I have no idea what to make of the Agatean Empire being a very thinly-veiled stand-in for China. Like, maybe this was fine, but it still seems dicey from a white British dude. That said, the shots fired are all pretty much at institutions, while different Agatean characters had a wide range of personalities. Which is a low bar for sure but still one I'm glad to see this cleared.
posted by Navelgazer at 5:18 PM on May 17, 2023


This was the first Discworld I ever read, and I haven't re-read it since I was a child. I'm interested to find out how I find it now.
posted by Merus at 6:01 PM on May 17, 2023 [1 favorite]


This book always makes me disappointed that we didn't get a full-on Cohen the Barbarian novel.
posted by madajb at 9:21 PM on May 17, 2023 [3 favorites]


This book always makes me disappointed that we didn't get a full-on Cohen the Barbarian novel.

I feel like we got a lot of Cohen in the Rincewind books, and The Last Hero gives him a proper send-off.
posted by Merus at 11:38 PM on May 17, 2023 [1 favorite]


Teach qualifying for the barbarian hero afterlife was nice.
posted by Pope Guilty at 8:02 AM on May 18, 2023 [3 favorites]


I'm afraid this is one of the ones I find unreadable. The Agatean Empire is appropriation and caricature, neither of which I welcome. Cohen and his troop are just annoying, and so is Rincewind.

So yeah, no thanks.
posted by humbug at 10:45 AM on May 18, 2023 [3 favorites]


Full sucking-in-air-through-the-teeth reaction here. To be honest, this book is one of the first things I bought in the UK. Long story short, I was a teen and I had not even left the airport. There was a long wait for our ride, so I went to a bookshop, and a new Terry Pratchett paperback was sitting there like it was nothing.

I was delighted by it then. I do still think the Silver Horde are pretty funny, although I do not hold with the rape jokes. (Although they were jokes about barbarian pulp stories, rather than the thing itself.) And it's a shame that Mr. Saveloy had to go and not appear in any other stories. He was terrific.

As for what's wrong with the Agatean Empire, Mark Oshiro posted a pretty long summary.
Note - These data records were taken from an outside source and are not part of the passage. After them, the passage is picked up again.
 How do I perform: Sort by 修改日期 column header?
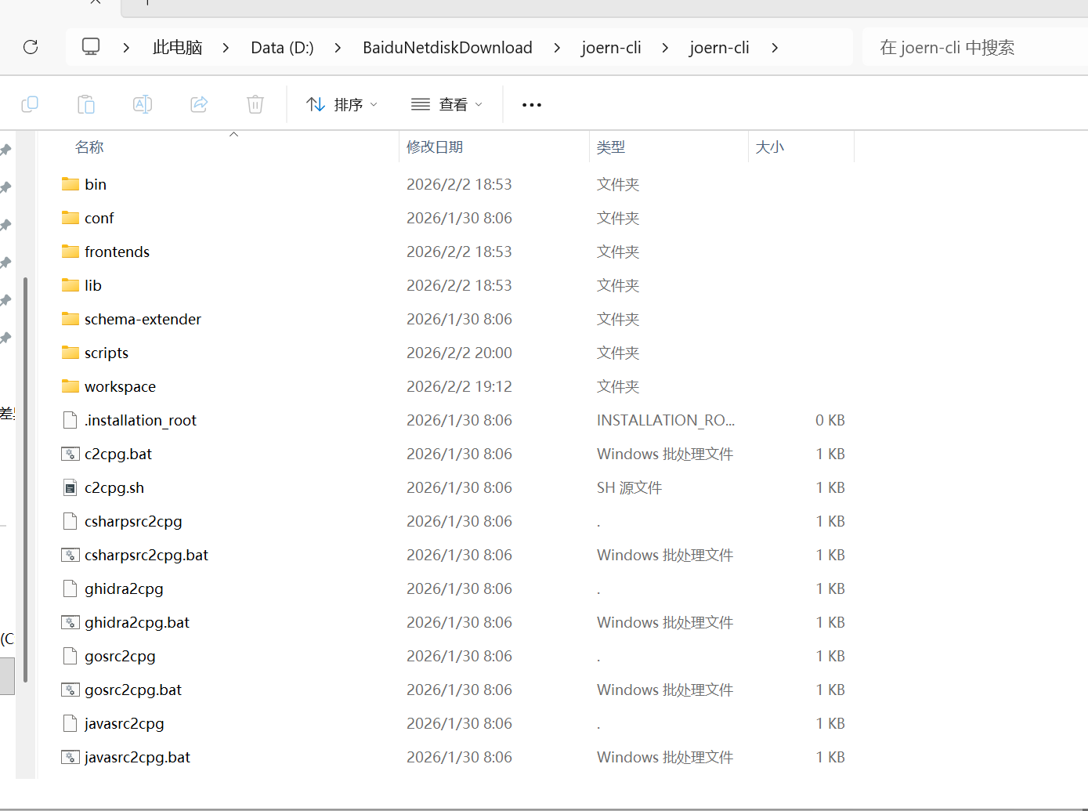pos(435,147)
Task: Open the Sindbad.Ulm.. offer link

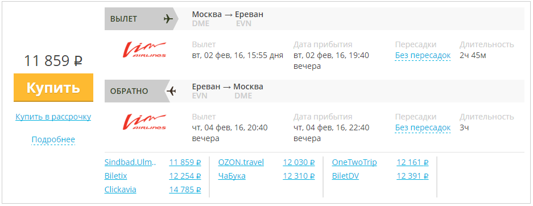Action: pyautogui.click(x=130, y=163)
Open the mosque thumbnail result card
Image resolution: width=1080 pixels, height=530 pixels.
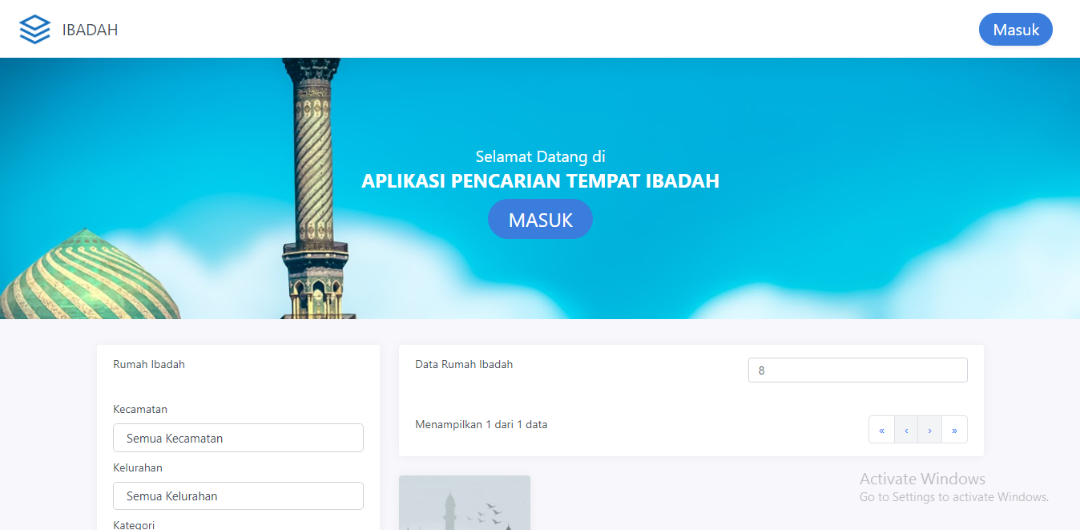point(465,503)
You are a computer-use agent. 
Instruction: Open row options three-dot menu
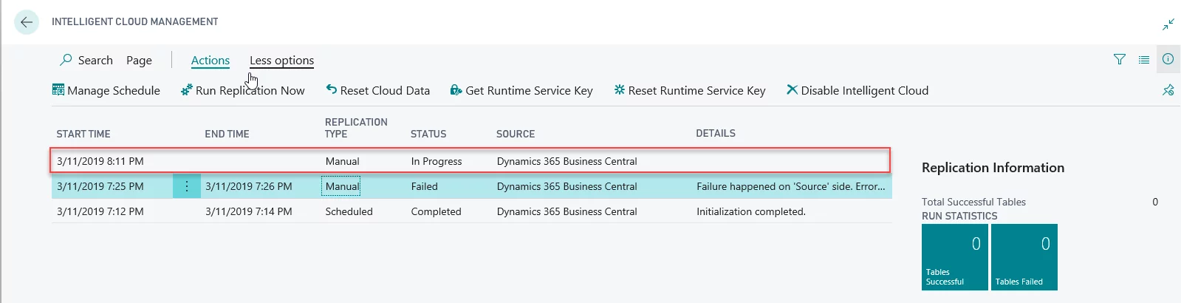coord(186,186)
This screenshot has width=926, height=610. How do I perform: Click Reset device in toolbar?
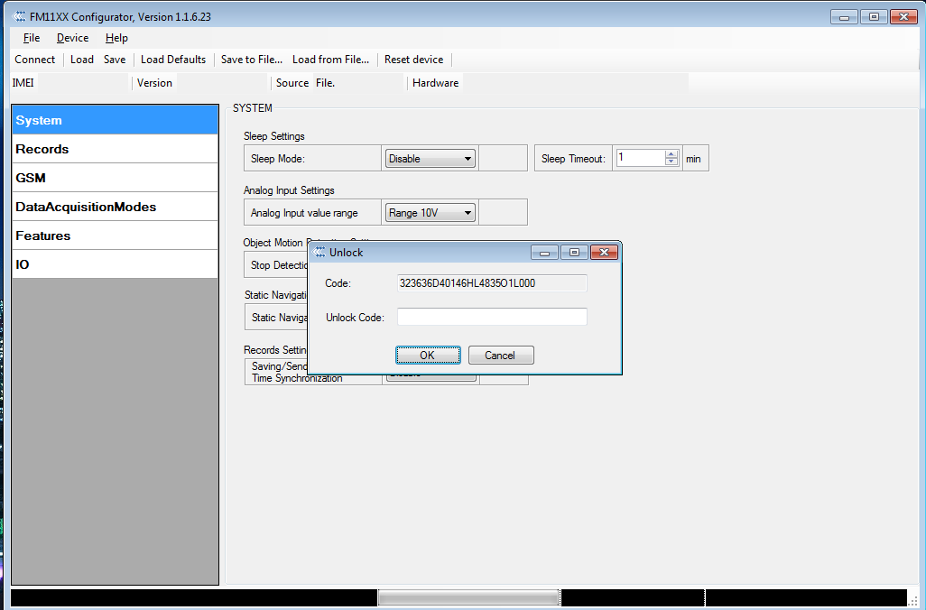pos(413,60)
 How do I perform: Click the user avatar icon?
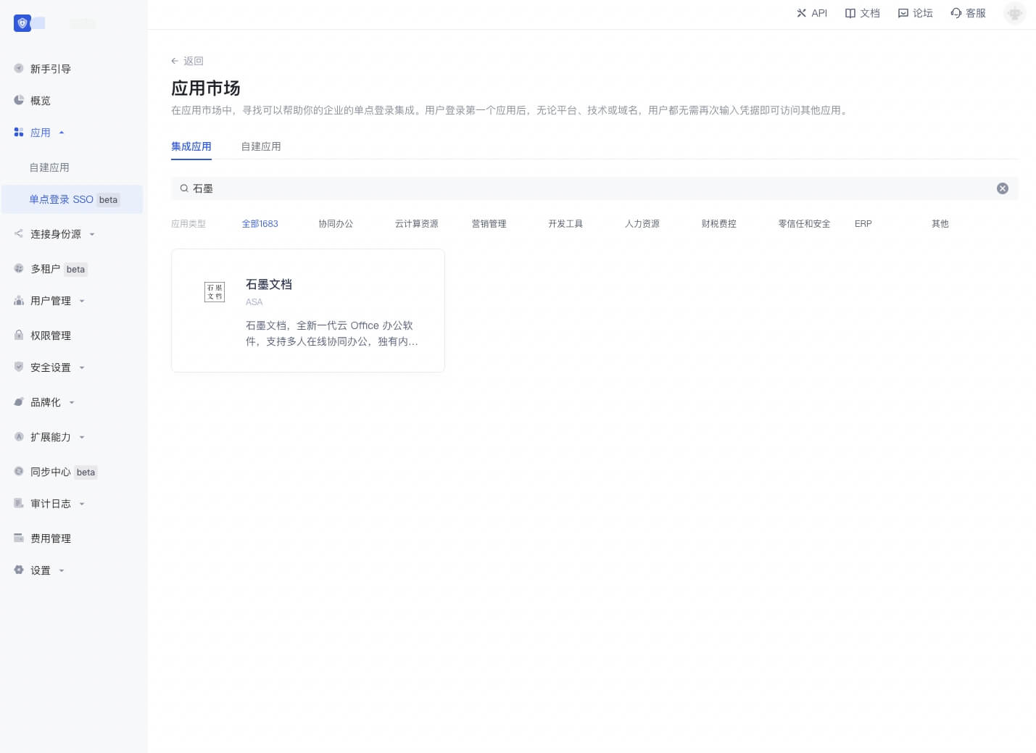1014,13
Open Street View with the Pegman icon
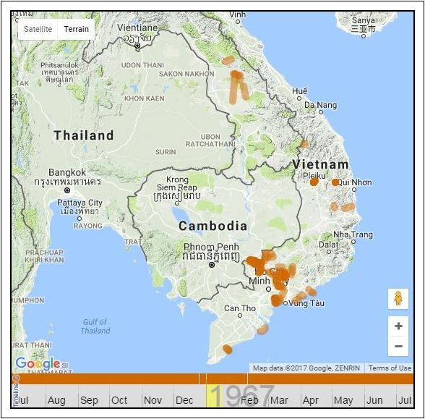 point(398,299)
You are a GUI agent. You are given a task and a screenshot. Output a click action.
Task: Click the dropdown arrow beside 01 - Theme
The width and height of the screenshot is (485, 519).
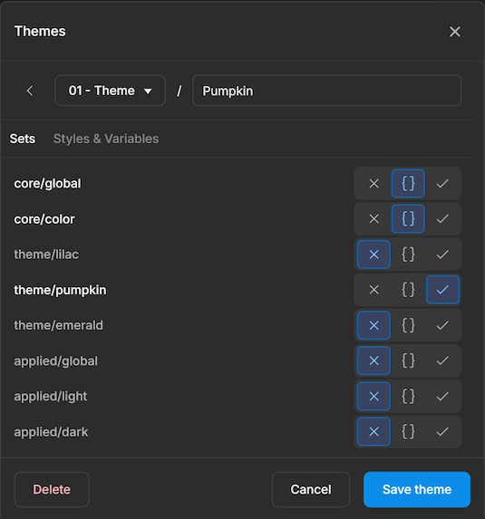coord(148,91)
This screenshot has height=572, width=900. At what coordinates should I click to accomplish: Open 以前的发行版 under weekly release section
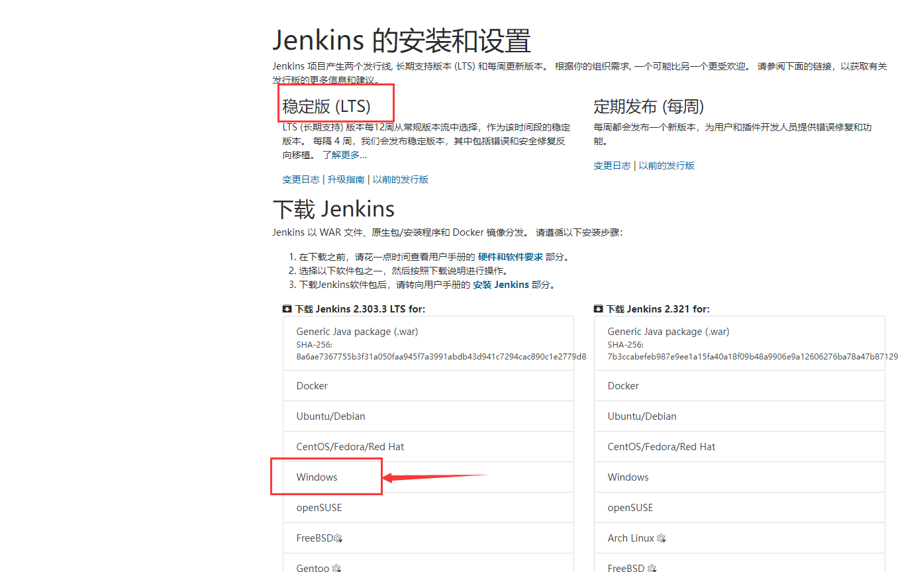pos(667,165)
The best you can say is that Pratchett apparently meant well and thought that his "colorblindness" preserved him from needing to do any postcolonial reading. If he thought about that at all, of course -- it was the early 90s, and not many white writers were talking about sensitivity readers.

(Incidentally, I would love to read a review of Nation from a Polynesian reader, but I never have found one. I thought it was a wonderful book, but then, I would.)
posted by Countess Elena at 1:23 PM on May 18, 2023 [6 favorites]
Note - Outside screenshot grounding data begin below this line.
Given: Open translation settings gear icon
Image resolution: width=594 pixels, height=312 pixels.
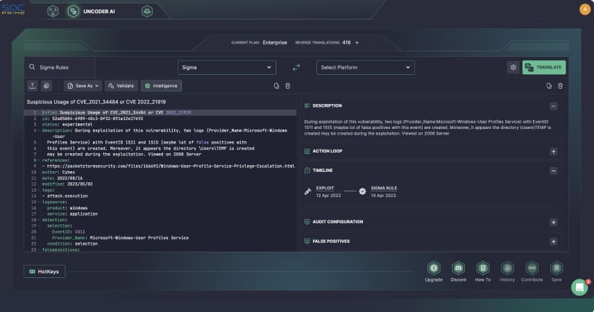Looking at the screenshot, I should coord(513,67).
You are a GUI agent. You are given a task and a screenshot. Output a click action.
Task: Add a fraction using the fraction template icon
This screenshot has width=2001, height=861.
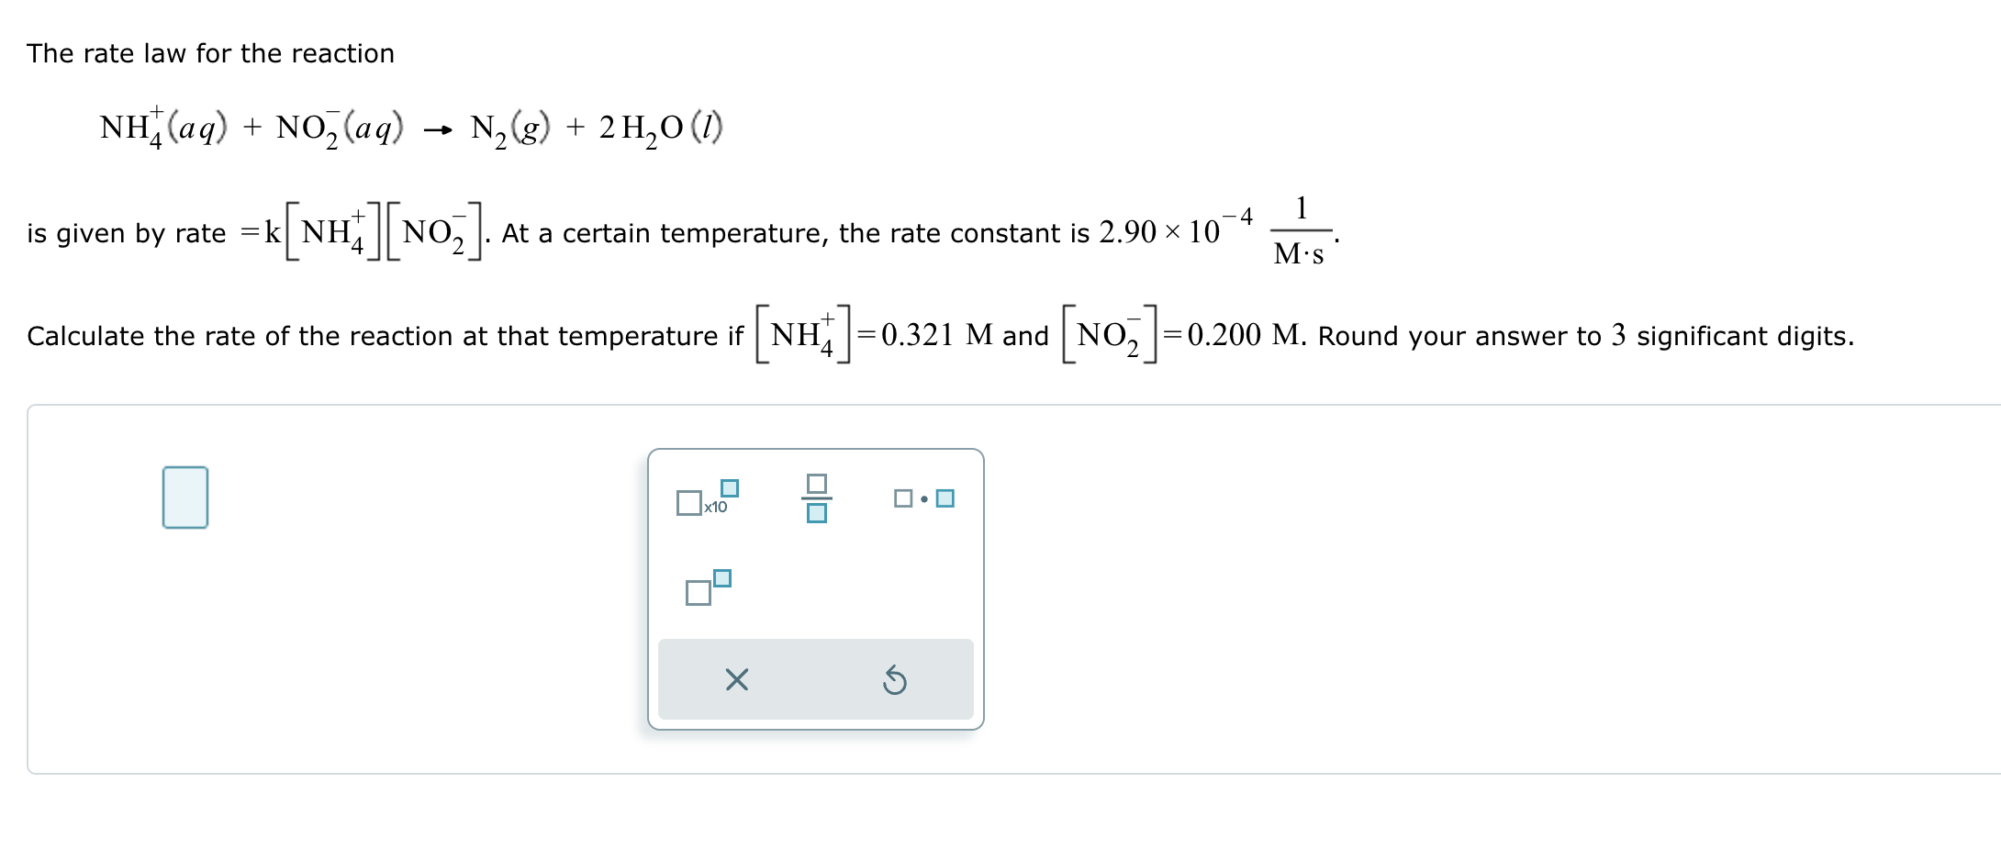click(x=817, y=498)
I liked the complicated plot with so many moving tiles, I loved many of the characters, I can deal with Rincewind and to a lesser extent Twoflower. I always liked Cohen though the Horde was a bit much.
But the ancient corrupt empire destined to fall with the arrival of enterprising outside actors makes it a book I like to forget when I think of Pratchett's work.
posted by Ashenmote at 1:35 AM on May 20, 2023 [2 favorites]


Question: Is "What I Did On My Holidays" a nod to the Fairport Convention album title "What We Did On Our Holidays?" or are they both a reference to something else - for example a traditional composition assignment after a school break? There also seems to be a 2014 comedy film called "What We Did on our Holiday" (singular). Is this phrase a standard and familiar formulation of some sort for Brits?

The closest American equivalent I can think of would be elementary school writing composition assignments on "What I Did On My Summer Vacation" but that's not a standardized thing with a recognizable phrase covering it, though such assignments are fairly common. I was just wondering if there's some common connection I'm overlooking by not being that familiar with common British tropes.
posted by Nerd of the North at 12:55 PM on June 1, 2023


I had missed out on these threads for a while, but was curious about what everyone’s take on this one would be (and luckily popped back in at the right time).
Glad to know I’m not alone in my thoughts here. I am generally a Rincewind apologist… except for this one.